Chaplains represent every major religion in the world, with one thing tying them together – hope. Even though chaplains are non-combatants, they are right at the heart of battle, giving hope to the hopeless. The Chaplain Corps includes 10 Medal of Honor recipients – nine chaplains and one chaplain’s assistant. The Medal of Honor is the highest military decoration presented to someone who distinguishes themselves through uncommon acts of valor against an enemy force, putting themselves at risk of life and limb to save others. Due to the nature of the award, it is often awarded posthumously.

“The majority were walking through a haze of bullets from enemy fire, ministering the last rights to the wounded or carrying them out of harm’s way, with no regard to their own personal safety,” Dicks said about the Chaplain Corps’ Medal of Honor recipients. “It’s a consistent theme I’ve seen from them.”

As the Army evolved over time, so did the Chaplain Corps. The first African-American chaplain, Henry McNeal Turner, was commissioned in 1863. The first female to be commissioned as an Army chaplain was Alice Henderson in 1974. In 2002, Elvira “Ella” Gibson was officially recognized as the first female chaplain.

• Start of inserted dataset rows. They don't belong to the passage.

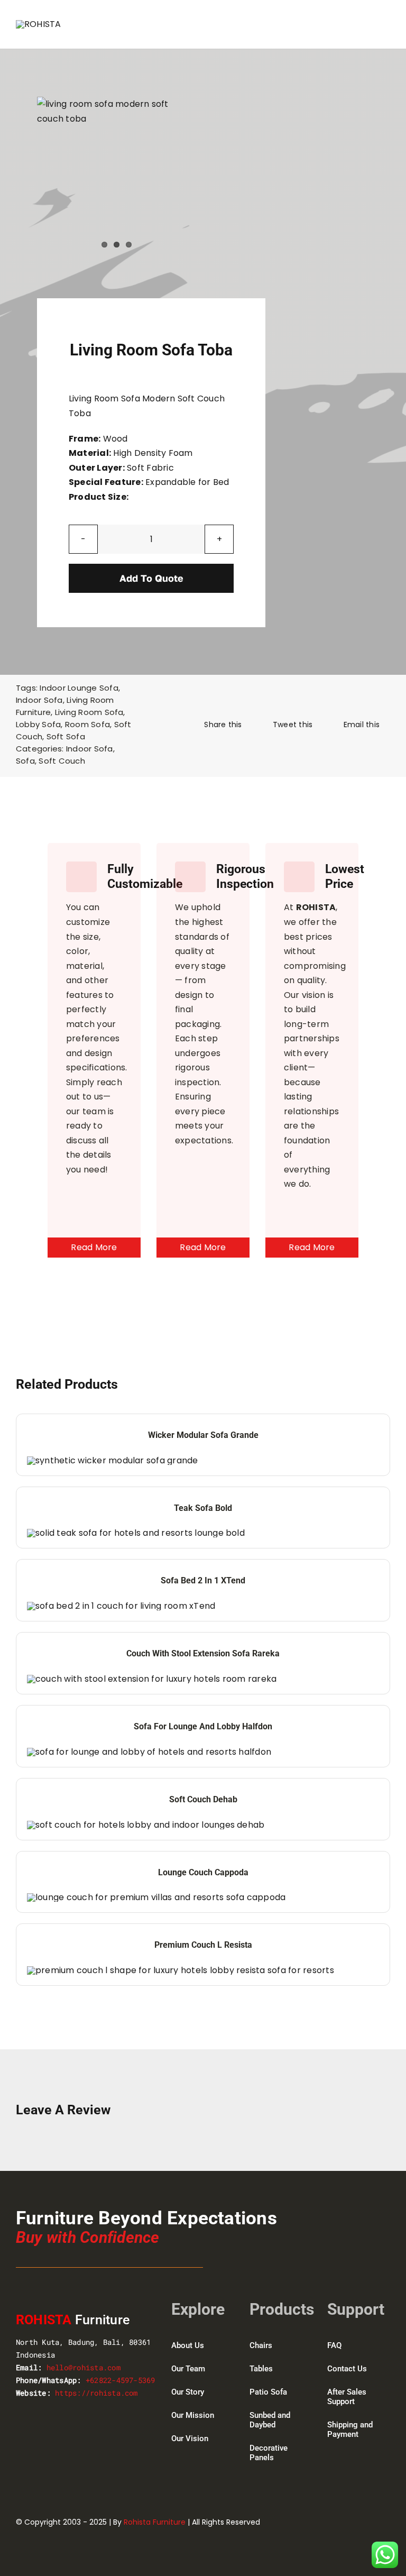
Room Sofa (87, 724)
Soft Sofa (66, 736)
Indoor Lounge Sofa (79, 687)
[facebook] (328, 2521)
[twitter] (347, 2521)
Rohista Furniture (155, 2522)
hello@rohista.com (84, 2367)
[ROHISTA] (38, 24)
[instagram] (367, 2521)
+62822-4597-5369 (120, 2380)
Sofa (25, 760)
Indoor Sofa (39, 699)
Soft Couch (62, 760)
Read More (94, 1247)
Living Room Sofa (89, 712)
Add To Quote (151, 578)
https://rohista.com (96, 2393)
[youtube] (386, 2521)
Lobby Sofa (38, 724)
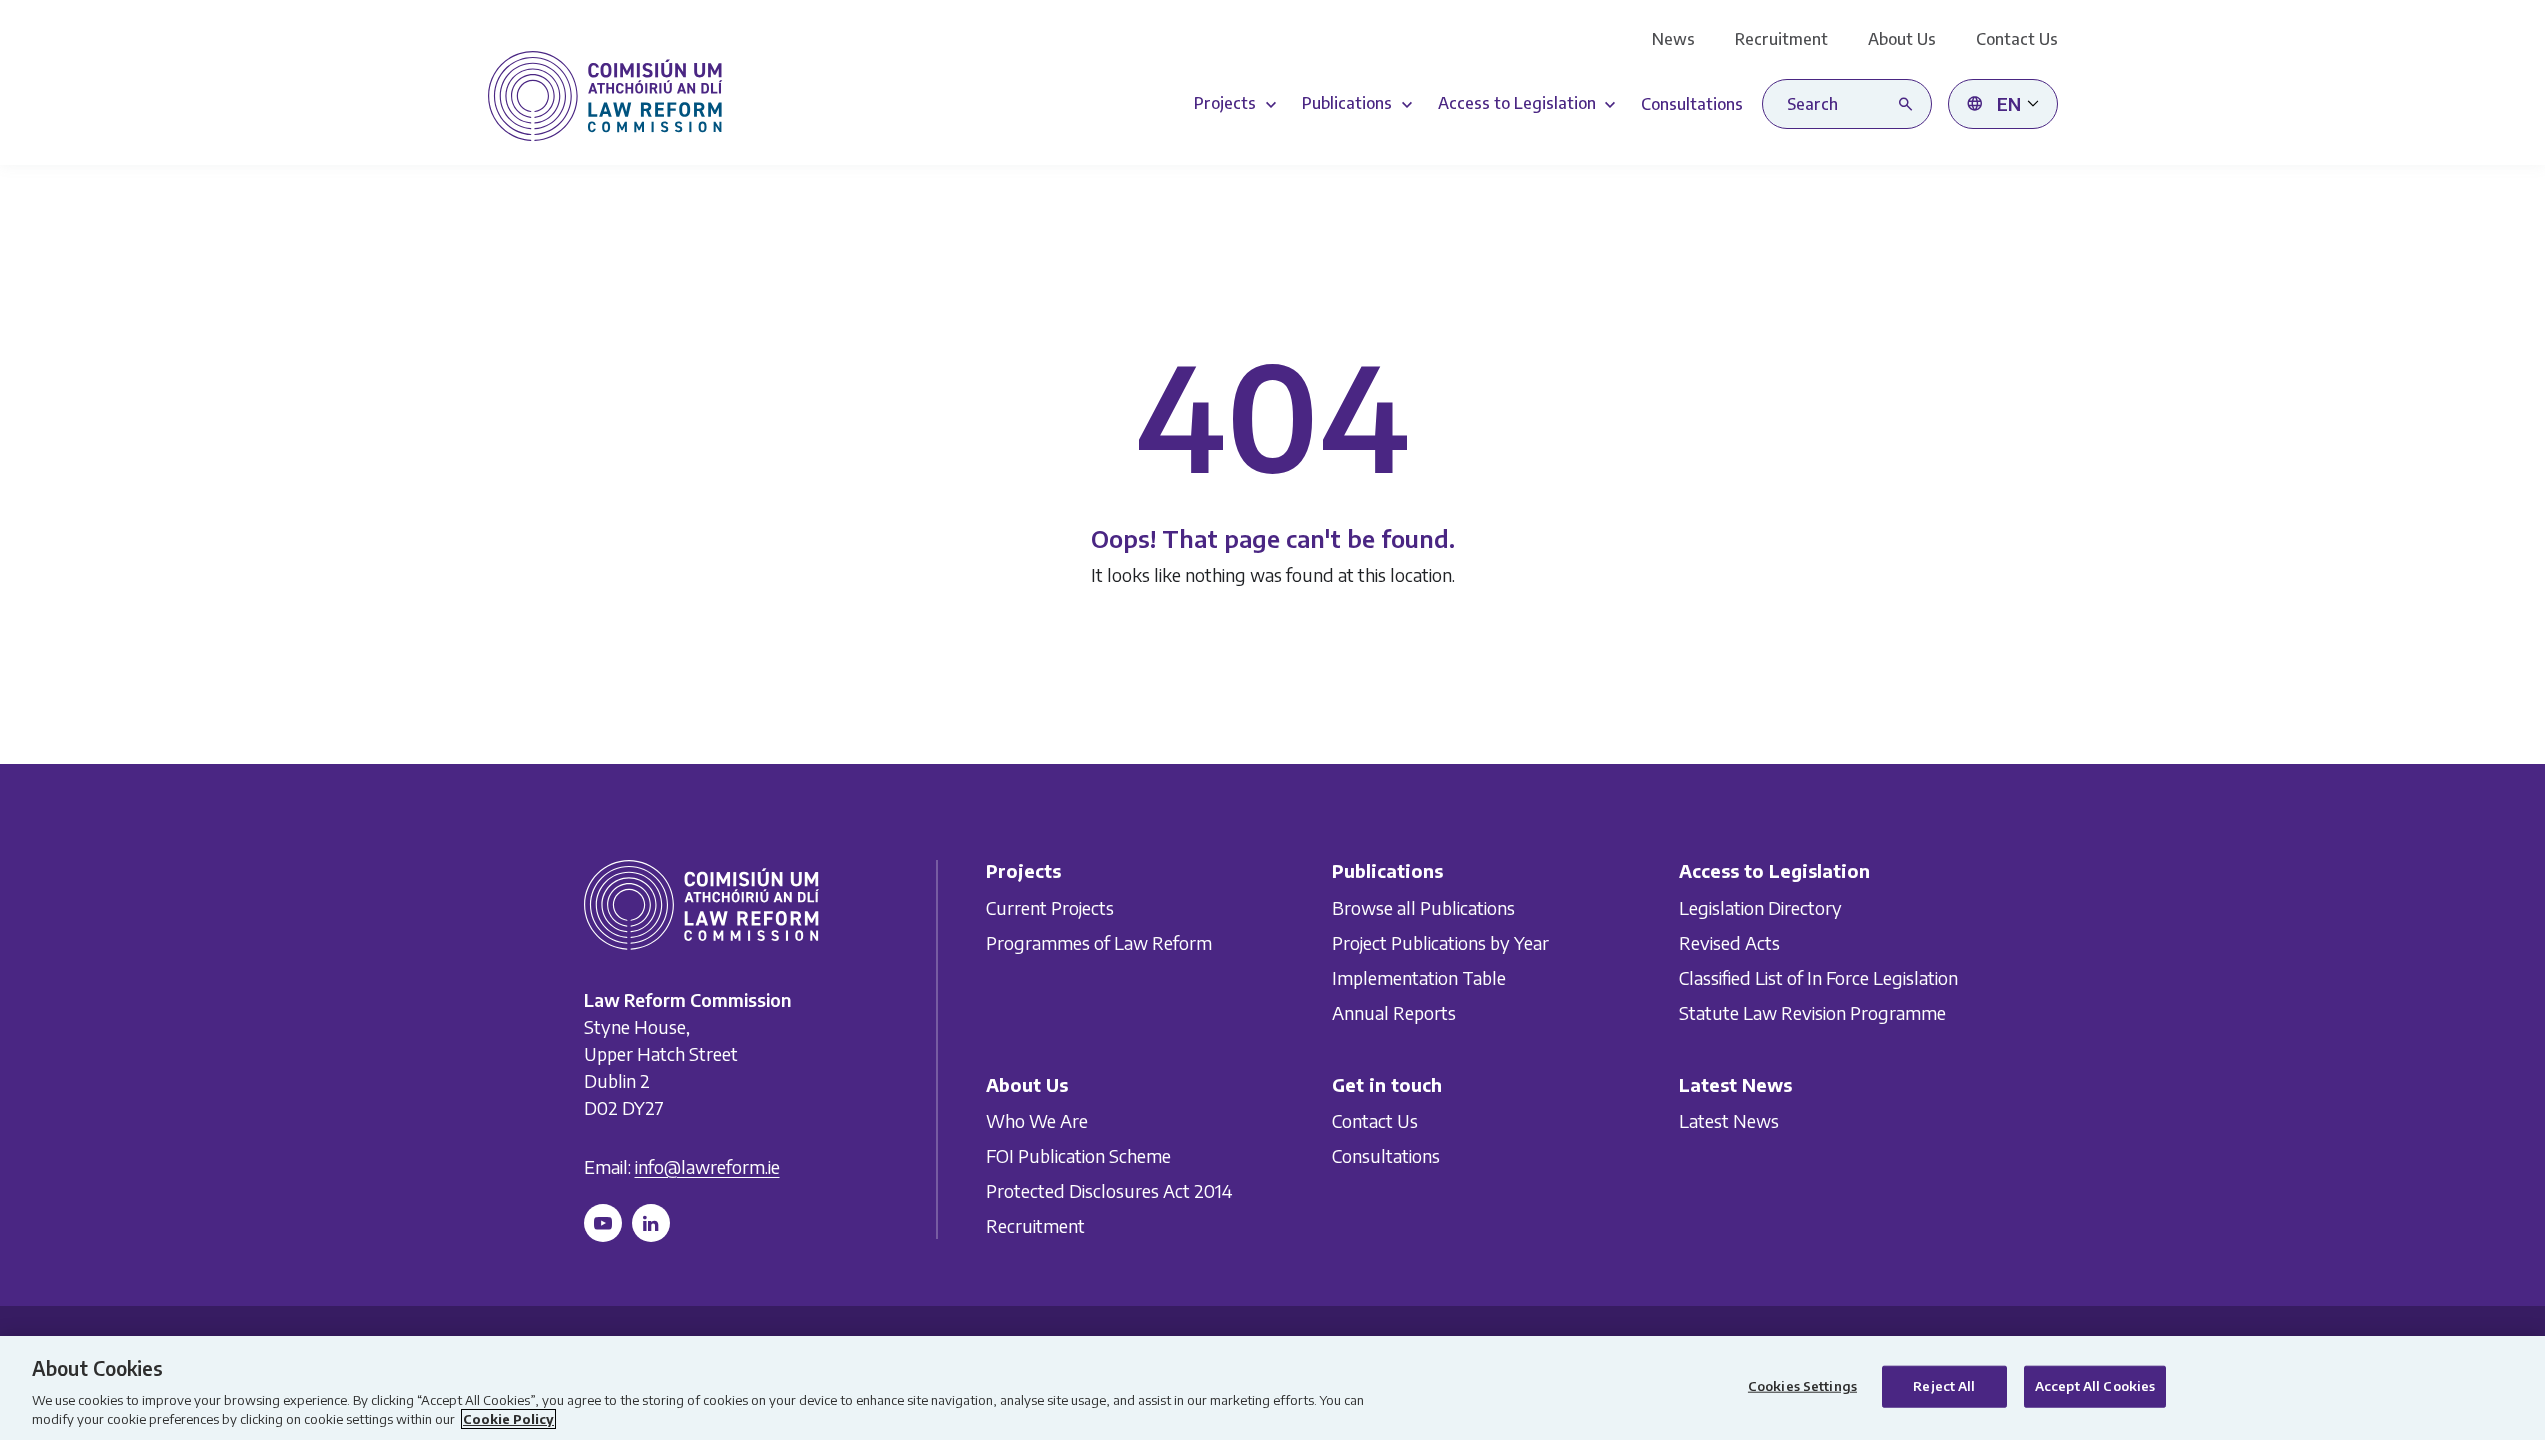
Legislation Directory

Gibson served throughout the Civil War, but was not recognized as a chaplain until the passing of Senate Bill 1438.

Today, there are less than 2,900 chaplains in the Army, Army Reserve and National Guard, serving more than one million Soldiers in the three components. Dicks said the main mission of an Army chaplain is to bring Soldiers to God and God to Soldiers by caring for the faith and the wellbeing of Soldiers throughout their entire time in the military.

Since COVID-19 hit the world, chaplains have changed the way they care for the faith of Soldiers. After canceling religious services at the beginning of the pandemic, the Fort Hood Chapels decided to start live-streaming. The chapels reopened with COVID guidelines in place on June 28, but they have continued to livestream because of the popularity of the service.

“We found it was such a blessing to have the virtual as well, so we’re continuing that,” Dicks said about bringing ministry into the virtual world. “We may have 30 people in attendance and 500 online.”

For those interested finding out how to become an Army chaplain or religious affairs specialist, visit www.goarmy.mil/chaplain or text “Chaplain” to GoArmy (462769). For those who feel the calling to serve in their faith and in the military, Dicks said the Chaplain Corps may be their calling.

“Being able to care for the soul of Soldiers has been the most rewarding thing in my life,” he concluded.